Data extract:
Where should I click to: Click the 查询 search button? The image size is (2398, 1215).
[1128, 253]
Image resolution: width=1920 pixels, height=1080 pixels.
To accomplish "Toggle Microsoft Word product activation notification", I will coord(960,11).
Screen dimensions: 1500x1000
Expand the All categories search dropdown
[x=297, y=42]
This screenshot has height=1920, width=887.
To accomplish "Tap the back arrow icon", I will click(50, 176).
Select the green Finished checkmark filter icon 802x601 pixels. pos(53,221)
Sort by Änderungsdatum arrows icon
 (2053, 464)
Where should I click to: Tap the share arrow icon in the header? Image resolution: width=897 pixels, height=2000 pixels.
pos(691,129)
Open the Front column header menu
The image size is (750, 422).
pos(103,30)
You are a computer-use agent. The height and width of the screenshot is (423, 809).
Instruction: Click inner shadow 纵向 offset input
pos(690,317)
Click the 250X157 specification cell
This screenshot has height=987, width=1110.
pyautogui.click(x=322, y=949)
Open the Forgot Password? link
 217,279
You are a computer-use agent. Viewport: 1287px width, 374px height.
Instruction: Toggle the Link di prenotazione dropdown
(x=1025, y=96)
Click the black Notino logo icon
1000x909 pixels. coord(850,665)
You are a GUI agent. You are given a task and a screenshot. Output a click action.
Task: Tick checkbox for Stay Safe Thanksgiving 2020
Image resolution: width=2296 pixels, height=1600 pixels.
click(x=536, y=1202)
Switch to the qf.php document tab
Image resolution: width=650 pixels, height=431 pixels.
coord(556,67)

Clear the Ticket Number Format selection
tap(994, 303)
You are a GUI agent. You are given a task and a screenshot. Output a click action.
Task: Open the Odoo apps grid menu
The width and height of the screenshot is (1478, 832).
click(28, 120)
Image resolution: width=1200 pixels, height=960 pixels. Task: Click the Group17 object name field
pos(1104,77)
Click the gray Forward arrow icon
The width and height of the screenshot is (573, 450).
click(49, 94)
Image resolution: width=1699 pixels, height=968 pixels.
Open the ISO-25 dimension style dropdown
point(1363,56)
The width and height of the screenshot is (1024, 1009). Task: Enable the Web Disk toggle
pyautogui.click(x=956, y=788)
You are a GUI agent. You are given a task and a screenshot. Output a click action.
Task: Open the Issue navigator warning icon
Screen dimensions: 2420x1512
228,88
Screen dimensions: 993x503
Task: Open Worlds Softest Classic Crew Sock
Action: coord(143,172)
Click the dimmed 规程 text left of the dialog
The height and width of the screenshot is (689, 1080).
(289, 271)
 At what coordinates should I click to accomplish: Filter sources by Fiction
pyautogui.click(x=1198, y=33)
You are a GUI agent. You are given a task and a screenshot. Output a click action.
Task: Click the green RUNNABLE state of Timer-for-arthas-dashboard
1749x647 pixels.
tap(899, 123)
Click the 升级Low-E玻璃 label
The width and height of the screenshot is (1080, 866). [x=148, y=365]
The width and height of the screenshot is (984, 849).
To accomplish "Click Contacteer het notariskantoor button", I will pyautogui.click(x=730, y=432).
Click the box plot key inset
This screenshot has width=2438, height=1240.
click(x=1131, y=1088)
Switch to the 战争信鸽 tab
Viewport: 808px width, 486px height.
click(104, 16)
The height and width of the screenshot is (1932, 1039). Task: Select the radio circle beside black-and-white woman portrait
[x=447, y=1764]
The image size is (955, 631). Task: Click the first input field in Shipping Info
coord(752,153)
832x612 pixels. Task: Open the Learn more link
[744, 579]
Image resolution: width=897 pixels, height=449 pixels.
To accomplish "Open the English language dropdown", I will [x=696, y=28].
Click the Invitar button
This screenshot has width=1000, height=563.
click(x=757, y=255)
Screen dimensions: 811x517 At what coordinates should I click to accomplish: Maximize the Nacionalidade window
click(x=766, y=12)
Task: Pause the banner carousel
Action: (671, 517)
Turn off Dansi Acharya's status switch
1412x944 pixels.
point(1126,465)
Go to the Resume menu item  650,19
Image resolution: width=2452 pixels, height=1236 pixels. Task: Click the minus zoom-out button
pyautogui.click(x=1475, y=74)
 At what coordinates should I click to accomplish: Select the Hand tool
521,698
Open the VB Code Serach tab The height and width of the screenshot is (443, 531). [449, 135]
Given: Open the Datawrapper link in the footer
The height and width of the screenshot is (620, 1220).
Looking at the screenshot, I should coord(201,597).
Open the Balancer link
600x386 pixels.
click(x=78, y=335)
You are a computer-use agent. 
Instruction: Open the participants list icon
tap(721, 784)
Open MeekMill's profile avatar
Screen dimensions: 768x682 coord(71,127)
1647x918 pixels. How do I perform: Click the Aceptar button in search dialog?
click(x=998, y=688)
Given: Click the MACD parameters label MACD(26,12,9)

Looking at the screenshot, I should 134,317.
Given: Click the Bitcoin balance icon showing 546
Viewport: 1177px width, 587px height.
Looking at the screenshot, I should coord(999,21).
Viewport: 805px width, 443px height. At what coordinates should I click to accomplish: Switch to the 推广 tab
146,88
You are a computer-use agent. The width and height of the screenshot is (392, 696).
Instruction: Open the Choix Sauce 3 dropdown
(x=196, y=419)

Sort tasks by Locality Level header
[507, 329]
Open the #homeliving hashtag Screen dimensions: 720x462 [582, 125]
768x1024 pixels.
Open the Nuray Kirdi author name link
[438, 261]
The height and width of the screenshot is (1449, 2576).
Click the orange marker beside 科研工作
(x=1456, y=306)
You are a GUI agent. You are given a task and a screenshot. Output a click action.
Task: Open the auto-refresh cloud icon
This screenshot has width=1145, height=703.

Objective: List every line in the records that contains the string "dimensions".

Answer to the task:
Screen dimensions: 1500x1000
Screen dimensions: 2420x1512
Screen dimensions: 993x503
Screen dimensions: 811x517 At what coordinates should I click to accomplish: Maximize the Nacionalidade window
Screen dimensions: 768x682 coord(71,127)
Open the #homeliving hashtag Screen dimensions: 720x462 [582, 125]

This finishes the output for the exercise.